[Stored entries]
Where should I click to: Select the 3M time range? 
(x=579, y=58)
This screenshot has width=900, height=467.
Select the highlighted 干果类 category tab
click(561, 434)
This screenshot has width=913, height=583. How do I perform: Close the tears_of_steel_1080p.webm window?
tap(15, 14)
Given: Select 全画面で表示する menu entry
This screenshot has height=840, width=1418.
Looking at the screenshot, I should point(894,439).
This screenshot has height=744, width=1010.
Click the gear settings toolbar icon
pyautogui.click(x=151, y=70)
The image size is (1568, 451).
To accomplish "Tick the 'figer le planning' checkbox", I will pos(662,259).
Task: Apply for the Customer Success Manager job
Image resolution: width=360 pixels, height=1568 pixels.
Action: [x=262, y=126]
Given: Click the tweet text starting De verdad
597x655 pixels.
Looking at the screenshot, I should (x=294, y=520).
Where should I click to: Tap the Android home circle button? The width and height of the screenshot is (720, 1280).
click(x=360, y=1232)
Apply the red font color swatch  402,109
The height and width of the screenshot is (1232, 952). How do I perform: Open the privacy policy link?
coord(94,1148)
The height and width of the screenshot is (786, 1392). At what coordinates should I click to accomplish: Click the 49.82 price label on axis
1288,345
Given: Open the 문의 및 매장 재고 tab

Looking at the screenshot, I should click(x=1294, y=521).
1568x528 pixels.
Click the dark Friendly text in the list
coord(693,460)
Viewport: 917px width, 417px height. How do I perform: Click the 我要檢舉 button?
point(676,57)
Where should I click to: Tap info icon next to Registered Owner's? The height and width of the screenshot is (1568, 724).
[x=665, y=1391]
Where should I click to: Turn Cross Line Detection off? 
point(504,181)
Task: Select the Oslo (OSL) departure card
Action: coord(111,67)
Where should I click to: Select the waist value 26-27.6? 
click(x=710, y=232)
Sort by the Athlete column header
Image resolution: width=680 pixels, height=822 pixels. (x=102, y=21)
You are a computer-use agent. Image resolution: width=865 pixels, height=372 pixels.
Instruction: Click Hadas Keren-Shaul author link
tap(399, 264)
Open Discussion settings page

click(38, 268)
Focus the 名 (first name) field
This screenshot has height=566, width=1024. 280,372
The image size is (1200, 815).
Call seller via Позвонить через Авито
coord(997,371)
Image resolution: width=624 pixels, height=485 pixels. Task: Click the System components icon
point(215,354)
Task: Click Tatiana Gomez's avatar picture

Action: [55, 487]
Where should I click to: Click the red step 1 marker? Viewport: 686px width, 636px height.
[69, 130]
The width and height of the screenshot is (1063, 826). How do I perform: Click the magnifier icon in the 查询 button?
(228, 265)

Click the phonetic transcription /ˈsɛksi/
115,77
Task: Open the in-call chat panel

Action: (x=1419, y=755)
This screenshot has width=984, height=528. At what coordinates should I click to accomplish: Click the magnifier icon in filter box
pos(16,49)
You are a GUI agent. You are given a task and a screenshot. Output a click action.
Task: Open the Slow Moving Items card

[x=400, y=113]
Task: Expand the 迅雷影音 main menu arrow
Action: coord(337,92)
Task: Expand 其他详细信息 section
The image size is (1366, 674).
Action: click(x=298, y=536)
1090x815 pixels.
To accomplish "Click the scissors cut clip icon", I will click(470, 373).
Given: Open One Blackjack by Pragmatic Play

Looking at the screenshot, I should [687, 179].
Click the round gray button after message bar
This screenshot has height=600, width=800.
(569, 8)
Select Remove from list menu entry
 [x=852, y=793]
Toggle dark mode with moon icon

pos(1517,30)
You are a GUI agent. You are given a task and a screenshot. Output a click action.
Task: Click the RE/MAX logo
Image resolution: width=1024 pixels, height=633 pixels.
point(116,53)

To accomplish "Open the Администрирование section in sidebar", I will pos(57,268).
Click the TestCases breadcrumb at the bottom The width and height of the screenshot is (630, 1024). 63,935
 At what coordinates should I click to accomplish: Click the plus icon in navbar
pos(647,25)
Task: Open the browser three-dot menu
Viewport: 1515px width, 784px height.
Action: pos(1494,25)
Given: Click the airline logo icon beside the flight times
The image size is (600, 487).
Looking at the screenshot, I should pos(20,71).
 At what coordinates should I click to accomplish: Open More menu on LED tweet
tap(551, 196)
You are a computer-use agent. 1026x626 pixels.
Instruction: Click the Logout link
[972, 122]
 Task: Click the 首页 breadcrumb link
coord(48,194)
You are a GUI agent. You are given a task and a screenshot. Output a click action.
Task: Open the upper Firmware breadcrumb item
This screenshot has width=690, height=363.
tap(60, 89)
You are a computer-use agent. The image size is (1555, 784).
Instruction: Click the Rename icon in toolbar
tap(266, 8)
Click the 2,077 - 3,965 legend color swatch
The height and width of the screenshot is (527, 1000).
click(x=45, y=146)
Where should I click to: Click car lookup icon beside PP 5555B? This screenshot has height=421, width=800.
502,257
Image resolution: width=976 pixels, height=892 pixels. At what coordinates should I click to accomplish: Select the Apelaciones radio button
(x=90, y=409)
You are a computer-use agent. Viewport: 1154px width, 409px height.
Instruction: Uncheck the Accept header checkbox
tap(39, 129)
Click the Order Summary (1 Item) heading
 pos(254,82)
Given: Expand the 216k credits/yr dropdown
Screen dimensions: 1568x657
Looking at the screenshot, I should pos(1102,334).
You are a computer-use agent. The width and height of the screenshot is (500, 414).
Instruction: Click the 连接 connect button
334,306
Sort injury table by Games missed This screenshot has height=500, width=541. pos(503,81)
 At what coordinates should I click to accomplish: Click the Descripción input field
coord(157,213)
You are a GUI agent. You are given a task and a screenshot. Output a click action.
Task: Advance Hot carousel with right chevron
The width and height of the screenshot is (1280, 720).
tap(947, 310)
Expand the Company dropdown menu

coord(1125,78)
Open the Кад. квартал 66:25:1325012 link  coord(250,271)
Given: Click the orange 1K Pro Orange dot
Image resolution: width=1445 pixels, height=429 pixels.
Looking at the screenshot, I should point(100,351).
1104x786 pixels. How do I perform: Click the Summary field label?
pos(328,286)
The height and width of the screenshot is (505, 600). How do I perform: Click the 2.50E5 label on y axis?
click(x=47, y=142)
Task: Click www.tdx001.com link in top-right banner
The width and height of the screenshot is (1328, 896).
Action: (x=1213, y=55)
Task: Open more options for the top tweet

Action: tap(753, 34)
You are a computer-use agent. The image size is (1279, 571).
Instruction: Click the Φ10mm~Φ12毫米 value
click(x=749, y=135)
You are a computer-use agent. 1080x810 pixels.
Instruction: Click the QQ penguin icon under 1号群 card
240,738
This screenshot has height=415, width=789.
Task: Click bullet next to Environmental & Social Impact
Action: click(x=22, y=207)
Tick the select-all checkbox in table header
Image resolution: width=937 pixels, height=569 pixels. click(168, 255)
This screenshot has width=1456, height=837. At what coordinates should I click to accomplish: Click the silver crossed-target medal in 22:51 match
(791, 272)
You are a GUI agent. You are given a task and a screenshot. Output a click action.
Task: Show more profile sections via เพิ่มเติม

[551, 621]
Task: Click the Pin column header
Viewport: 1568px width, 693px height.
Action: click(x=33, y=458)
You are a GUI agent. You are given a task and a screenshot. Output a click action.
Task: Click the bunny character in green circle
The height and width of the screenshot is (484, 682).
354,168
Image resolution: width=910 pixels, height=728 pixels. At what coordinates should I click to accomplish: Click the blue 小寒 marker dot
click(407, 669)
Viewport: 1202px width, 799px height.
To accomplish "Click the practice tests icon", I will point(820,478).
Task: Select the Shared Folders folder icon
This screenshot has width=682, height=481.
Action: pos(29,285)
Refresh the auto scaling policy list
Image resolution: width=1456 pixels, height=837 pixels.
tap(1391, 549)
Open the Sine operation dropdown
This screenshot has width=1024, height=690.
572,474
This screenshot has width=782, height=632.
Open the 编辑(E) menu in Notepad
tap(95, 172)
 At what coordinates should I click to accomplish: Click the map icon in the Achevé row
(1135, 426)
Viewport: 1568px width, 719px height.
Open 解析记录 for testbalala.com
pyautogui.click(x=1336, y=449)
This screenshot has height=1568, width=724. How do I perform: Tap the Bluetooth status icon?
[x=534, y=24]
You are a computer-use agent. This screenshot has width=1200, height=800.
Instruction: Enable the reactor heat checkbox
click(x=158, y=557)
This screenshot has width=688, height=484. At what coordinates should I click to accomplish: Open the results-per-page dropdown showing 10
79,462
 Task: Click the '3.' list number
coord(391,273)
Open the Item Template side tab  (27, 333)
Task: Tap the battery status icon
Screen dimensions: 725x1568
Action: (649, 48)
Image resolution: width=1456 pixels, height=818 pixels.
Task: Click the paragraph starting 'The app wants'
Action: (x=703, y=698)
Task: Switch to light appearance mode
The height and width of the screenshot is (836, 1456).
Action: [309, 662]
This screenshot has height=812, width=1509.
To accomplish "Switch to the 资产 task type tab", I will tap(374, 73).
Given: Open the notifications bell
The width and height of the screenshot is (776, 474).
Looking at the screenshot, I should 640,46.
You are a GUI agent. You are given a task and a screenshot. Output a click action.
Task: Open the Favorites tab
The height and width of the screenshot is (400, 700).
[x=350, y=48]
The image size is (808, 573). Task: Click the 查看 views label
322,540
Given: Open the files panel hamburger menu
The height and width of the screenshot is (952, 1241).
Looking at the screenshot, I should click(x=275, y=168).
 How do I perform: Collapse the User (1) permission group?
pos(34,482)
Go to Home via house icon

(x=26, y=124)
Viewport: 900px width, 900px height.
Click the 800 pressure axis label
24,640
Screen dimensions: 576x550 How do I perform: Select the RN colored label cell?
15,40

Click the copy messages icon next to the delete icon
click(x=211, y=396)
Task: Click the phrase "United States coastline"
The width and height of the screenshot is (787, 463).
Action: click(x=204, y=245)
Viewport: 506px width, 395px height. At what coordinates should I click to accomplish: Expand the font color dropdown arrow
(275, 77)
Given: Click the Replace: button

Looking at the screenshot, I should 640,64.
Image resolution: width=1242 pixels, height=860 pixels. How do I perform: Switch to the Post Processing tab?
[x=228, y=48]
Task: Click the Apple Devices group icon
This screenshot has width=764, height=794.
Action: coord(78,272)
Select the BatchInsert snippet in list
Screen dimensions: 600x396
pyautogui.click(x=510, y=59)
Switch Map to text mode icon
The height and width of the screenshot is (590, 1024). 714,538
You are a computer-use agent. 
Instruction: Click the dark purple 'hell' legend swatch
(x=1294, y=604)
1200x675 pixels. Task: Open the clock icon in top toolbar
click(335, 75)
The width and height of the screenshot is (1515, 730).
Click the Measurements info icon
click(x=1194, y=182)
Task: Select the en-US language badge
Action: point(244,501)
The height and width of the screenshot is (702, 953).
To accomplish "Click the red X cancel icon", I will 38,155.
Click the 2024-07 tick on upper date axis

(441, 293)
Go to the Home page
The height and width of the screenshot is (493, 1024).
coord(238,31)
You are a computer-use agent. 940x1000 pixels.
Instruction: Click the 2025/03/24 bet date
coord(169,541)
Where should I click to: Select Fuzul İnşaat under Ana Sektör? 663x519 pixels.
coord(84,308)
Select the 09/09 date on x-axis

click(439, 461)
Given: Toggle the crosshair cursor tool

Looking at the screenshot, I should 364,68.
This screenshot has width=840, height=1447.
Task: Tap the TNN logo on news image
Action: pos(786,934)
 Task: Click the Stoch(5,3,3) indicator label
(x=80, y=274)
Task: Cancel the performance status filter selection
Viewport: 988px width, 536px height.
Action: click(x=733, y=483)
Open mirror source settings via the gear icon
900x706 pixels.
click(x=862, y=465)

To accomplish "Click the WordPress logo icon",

▸ The problem: The lines above, from the first through the one containing "Given: Select 全画面で表示する menu entry", must be restated word for word, with nothing added.

▸ Response for this exercise:
Where should I click to: Select the 3M time range? 
(x=579, y=58)
This screenshot has width=900, height=467.
Select the highlighted 干果类 category tab
click(561, 434)
This screenshot has width=913, height=583. How do I perform: Close the tears_of_steel_1080p.webm window?
tap(15, 14)
Given: Select 全画面で表示する menu entry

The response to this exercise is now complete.